Source records:
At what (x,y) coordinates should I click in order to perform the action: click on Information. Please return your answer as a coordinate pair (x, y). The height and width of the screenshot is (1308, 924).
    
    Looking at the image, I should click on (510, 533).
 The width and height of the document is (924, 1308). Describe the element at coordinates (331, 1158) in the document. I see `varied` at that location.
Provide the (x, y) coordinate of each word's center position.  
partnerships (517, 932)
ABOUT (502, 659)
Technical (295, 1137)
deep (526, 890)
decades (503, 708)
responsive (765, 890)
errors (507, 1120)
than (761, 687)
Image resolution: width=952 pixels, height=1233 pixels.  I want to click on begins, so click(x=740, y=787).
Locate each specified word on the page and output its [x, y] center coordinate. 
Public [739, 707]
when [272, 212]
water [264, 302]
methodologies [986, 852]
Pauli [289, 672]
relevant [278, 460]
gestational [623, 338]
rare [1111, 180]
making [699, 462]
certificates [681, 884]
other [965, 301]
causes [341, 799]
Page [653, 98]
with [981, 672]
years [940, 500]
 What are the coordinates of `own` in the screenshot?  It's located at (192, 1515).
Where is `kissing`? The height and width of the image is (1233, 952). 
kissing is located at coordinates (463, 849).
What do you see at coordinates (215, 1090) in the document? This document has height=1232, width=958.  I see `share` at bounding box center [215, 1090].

Stated task: Please reproduce the listing above verbatim, from the line containing "ABOUT (502, 659)" through the line containing "gestational [623, 338]", both ends included.

Exercise response:
ABOUT (502, 659)
Technical (295, 1137)
deep (526, 890)
decades (503, 708)
responsive (765, 890)
errors (507, 1120)
than (761, 687)
Image resolution: width=952 pixels, height=1233 pixels.  I want to click on begins, so click(x=740, y=787).
Locate each specified word on the page and output its [x, y] center coordinate. 
Public [739, 707]
when [272, 212]
water [264, 302]
methodologies [986, 852]
Pauli [289, 672]
relevant [278, 460]
gestational [623, 338]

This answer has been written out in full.